=== Task details ===
Report each line of the data that includes the word "width".

(Record set begins)

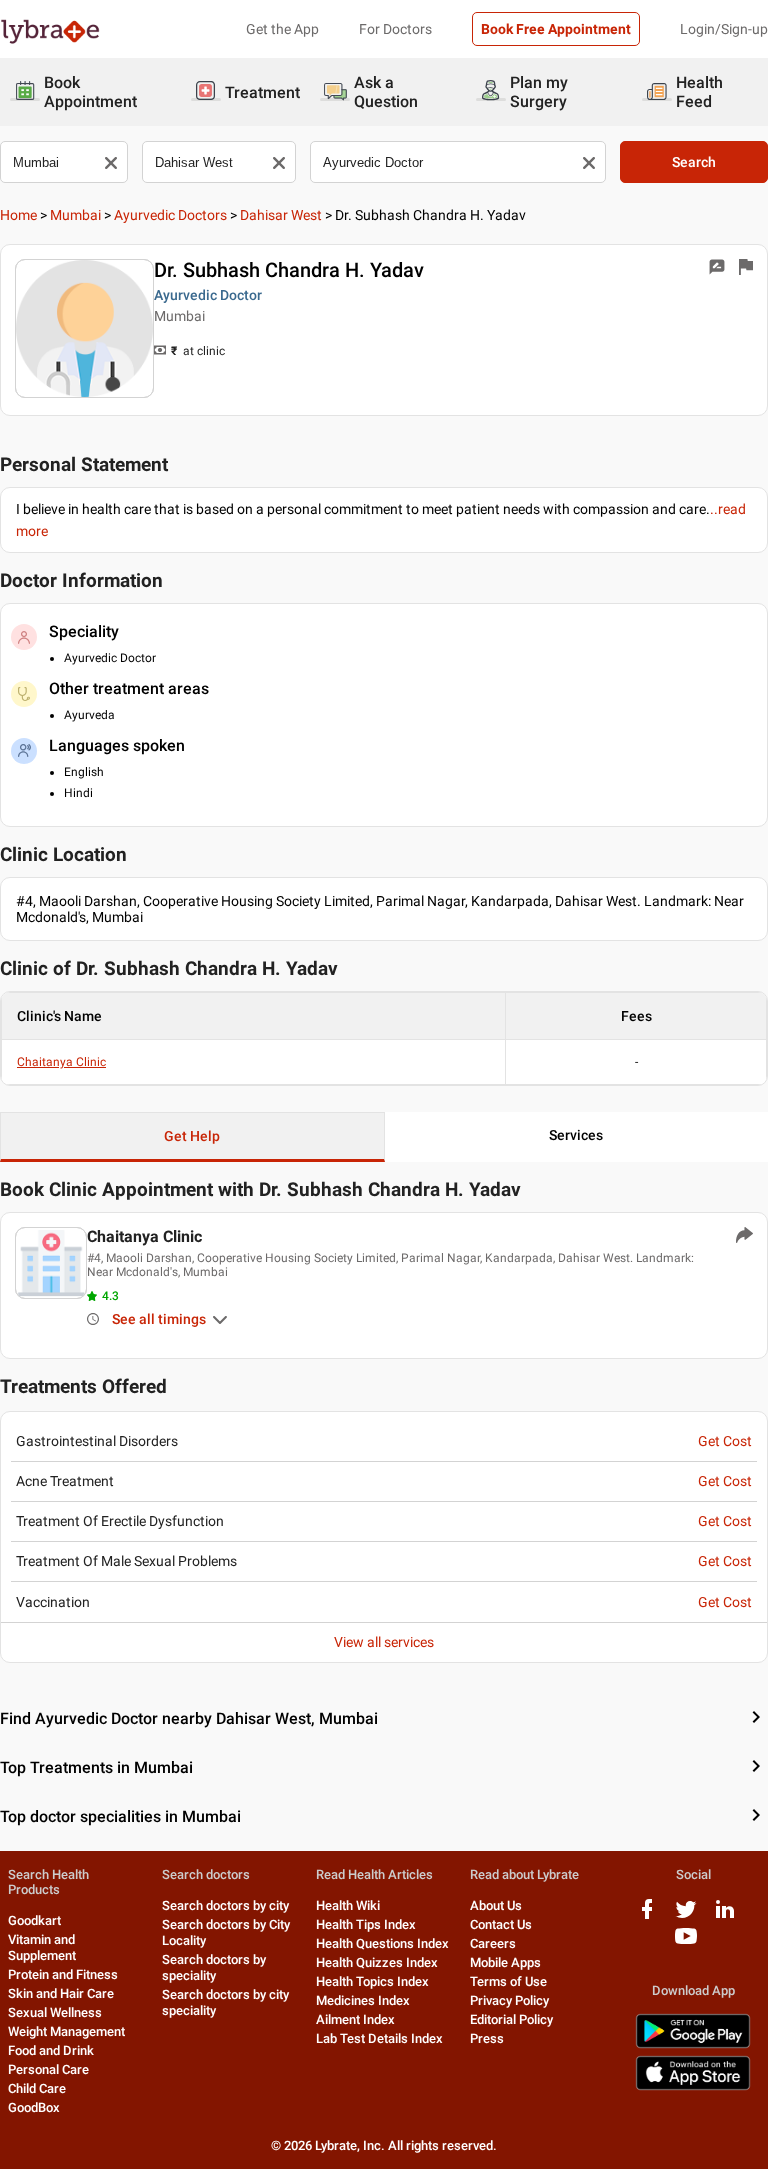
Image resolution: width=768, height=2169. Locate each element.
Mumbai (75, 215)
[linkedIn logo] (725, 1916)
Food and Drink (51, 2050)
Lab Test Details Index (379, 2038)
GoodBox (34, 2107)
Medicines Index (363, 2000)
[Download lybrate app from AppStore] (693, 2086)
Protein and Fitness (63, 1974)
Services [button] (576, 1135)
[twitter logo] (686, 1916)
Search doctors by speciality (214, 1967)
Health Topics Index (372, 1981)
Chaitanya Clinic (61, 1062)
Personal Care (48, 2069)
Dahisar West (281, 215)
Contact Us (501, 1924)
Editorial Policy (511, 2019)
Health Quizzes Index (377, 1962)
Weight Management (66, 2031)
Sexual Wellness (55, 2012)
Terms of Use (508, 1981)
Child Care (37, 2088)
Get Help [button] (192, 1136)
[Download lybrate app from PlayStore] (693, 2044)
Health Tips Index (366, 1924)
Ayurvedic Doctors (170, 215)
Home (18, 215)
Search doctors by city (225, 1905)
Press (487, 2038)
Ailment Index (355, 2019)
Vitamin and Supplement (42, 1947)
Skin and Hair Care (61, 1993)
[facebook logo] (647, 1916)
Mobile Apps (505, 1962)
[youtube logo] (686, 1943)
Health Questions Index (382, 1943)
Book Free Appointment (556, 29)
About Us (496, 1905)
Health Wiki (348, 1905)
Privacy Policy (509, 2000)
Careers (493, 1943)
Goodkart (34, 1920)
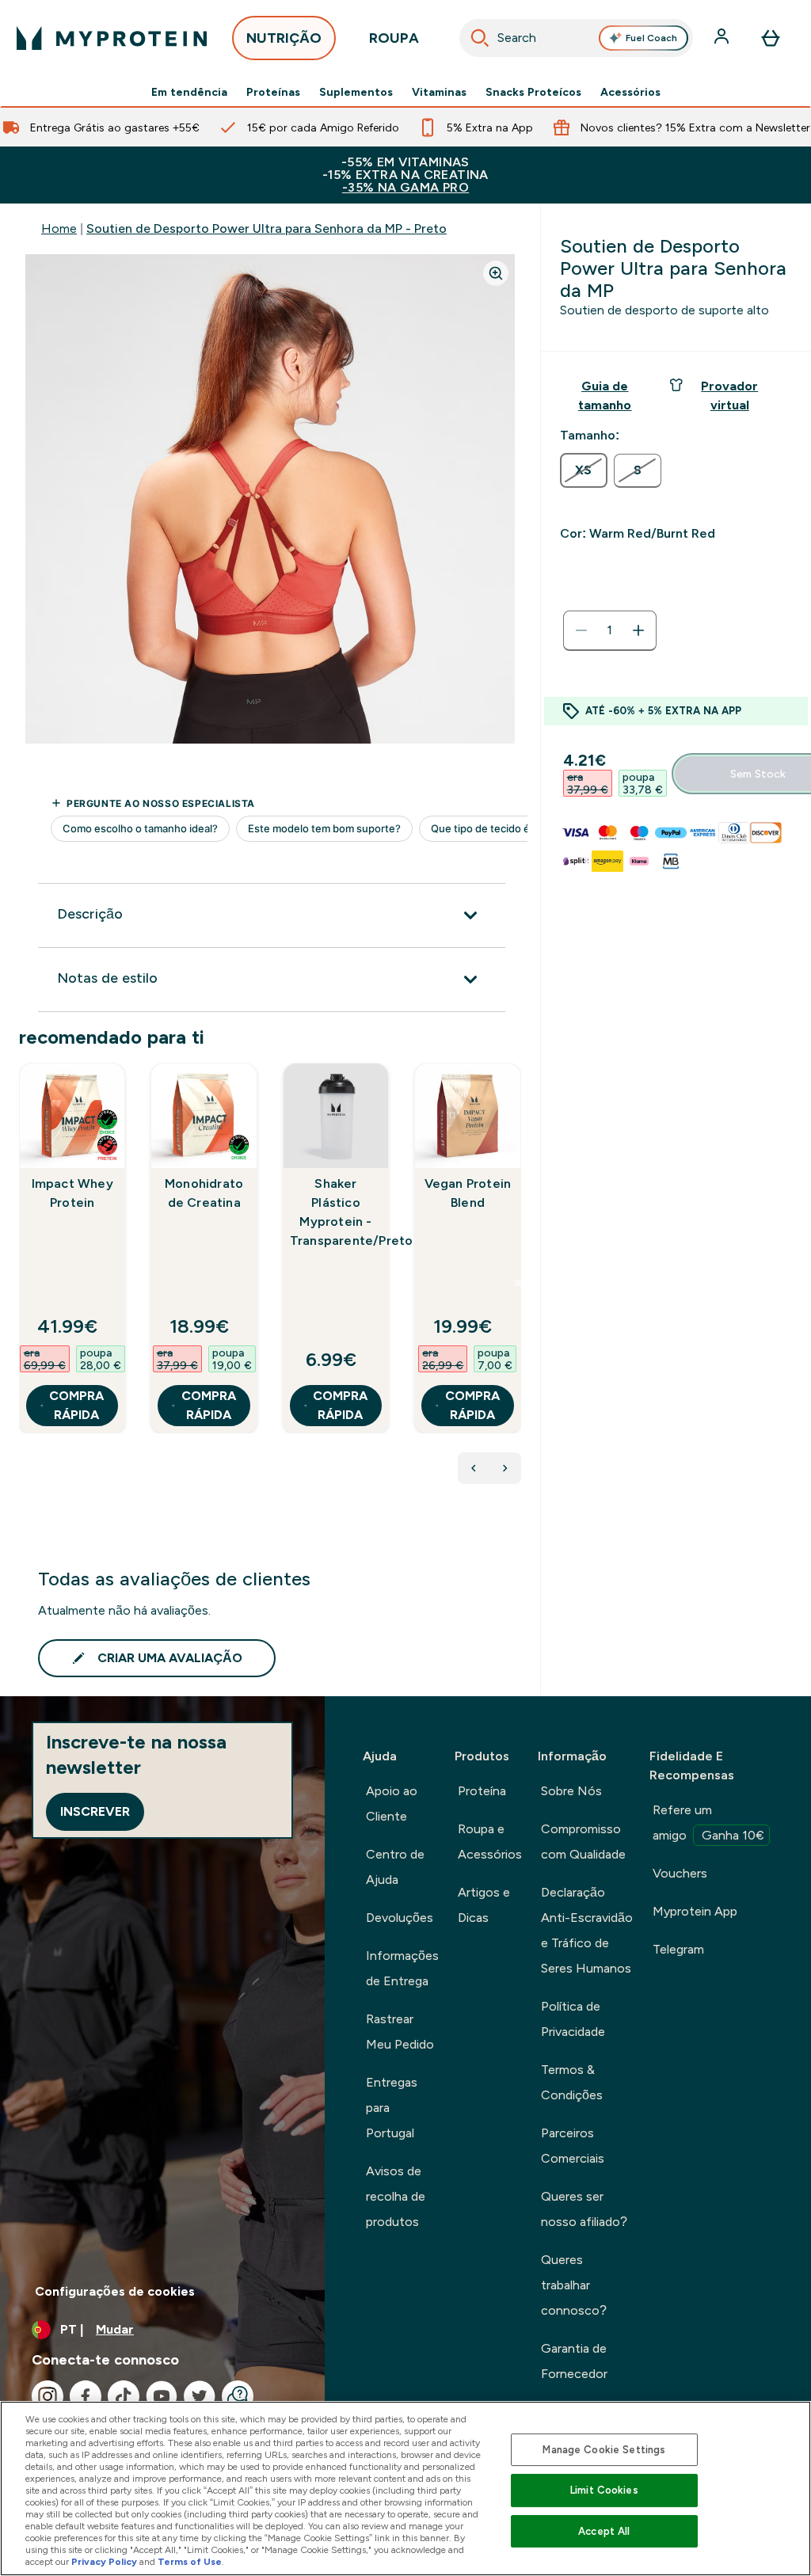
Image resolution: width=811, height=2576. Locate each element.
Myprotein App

(Record set ends)

=== Task result ===
Image resolution: width=768, height=2169. Locate each element.
Image resolution: width=811, height=2576. Locate each element.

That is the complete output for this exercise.